(EXERCISE 1): Reproduce the part of the passage on the Nuclear Non-Proliferation Treaty from "The Nuclear Non-Proliferation Treaty was" to "testing nuclear weapons.".
(EXERCISE 2): Carry on writing the passage on the Nuclear Non-Proliferation Treaty, starting right after its last sentence.

(PASSAGE TO READ):
*** Block opens ***

This does raise an interesting concern with Obama's foreign policy and our treatment of allies. You see, the five major sponsors of nuclear weapons in the world, the so called NWC (Nuclear Weapons Club) are signers of the Nuclear Non-Proliferation Treaty. They are the United States, Russia, Great Britain, France and China. These are the nations currently in negotiations with Iran.



The Nuclear Non-Proliferation Treaty was approved in 1968 and closed in 1970. Today 189 countries have signed or acceded to approving the Treaty. North Korea originally signed the Treaty but withdrew in 2003. Three nations have never signed the Treaty, Israel, India and Pakistan. India, Pakistan and North Korea have admitted to testing nuclear weapons.

The only three countries refusing to sign the treaty are US allies. Of these it is widely known that Israel does have a nuclear capability even though they refuse to acknowledge it. Both India and Pakistan also have much smaller arsenals but they do have nuclear weapons. Why is the United States leading a worldwide effort to eliminate nuclear weapons yet we give billions of dollars in foreign aid to the only three countries who refuse to sign the agreement and are not bound by anything we propose? Is it time to reconsider our foreign policy?

*** Block closes ***

(DATA SHOWN):
*** Block opens ***

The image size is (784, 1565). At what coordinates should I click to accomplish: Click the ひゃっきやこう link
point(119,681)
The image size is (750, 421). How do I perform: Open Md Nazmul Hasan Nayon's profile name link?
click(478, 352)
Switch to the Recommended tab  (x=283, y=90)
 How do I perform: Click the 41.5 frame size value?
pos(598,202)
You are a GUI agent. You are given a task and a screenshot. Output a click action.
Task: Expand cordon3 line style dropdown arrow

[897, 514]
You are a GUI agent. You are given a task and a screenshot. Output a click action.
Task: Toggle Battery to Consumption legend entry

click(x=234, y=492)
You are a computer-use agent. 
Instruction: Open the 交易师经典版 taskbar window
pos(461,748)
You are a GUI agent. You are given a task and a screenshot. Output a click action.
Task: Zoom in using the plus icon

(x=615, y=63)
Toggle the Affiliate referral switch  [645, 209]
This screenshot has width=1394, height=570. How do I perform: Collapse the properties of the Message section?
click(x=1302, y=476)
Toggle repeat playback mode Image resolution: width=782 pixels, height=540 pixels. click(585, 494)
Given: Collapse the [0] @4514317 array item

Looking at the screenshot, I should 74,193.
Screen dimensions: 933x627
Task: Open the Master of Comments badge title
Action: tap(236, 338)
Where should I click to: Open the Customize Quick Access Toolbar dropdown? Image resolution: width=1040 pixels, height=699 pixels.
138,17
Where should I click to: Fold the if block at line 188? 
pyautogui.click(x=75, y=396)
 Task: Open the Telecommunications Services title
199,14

*** Block closes ***

(RESULT 1):
The Nuclear Non-Proliferation Treaty was approved in 1968 and closed in 1970. Today 189 countries have signed or acceded to approving the Treaty. North Korea originally signed the Treaty but withdrew in 2003. Three nations have never signed the Treaty, Israel, India and Pakistan. India, Pakistan and North Korea have admitted to testing nuclear weapons.

(RESULT 2):
If we can't influence these nations with nuclear weapons of mass destruction why are we so concerned with Iran who has no nuclear operating facility nor nuclear weapons? We are prepared to let Israel go to war with Iran simply because Iran wants to develop nuclear weapons. but the Administration and media never mention the three countries who do have nuclear weapons and gained them by ignoring the United Nations and the Treaty.



Of the nations refusing to recognize the Treaty it is estimated India and Pakistan have under 100 nuclear weapons while North Korea has under 25. Israel has never offered information nor inspection of their nuclear generating and weapons producing facilities but best estimates are Israel has about 200 nuclear weapons along with nuclear and enhancement facilities to make additional warheads.



The center of Israel's weapons program is the Negev Nuclear Research Center near the desert town of Dimona (the center is usually identified simply as "Dimona"). A nuclear reactor and plutonium production facility was secretly built by France at this facility in the late 1950s and early 60s. All of the production and fabrication of special nuclear materials (plutonium, lithium-6 deuteride, and enriched and unenriched uranium) occurs at Dimona.

The NWC nations, the United States, Russia, Great Britain, France and China, are the same nations who were responsible for providing the nations refusing to sign the Treaty with the materials, equipment and fuel to build their own nuclear plants and nuclear weapons capability outside the Treaty.



France provided Israel with the nuclear weapons support. The United States and Canada were the source for the India nuclear program. North Korea's nuclear weapons programs was helped by the Soviet Union and then Russia. China was behind the Pakistan nuclear weapons program.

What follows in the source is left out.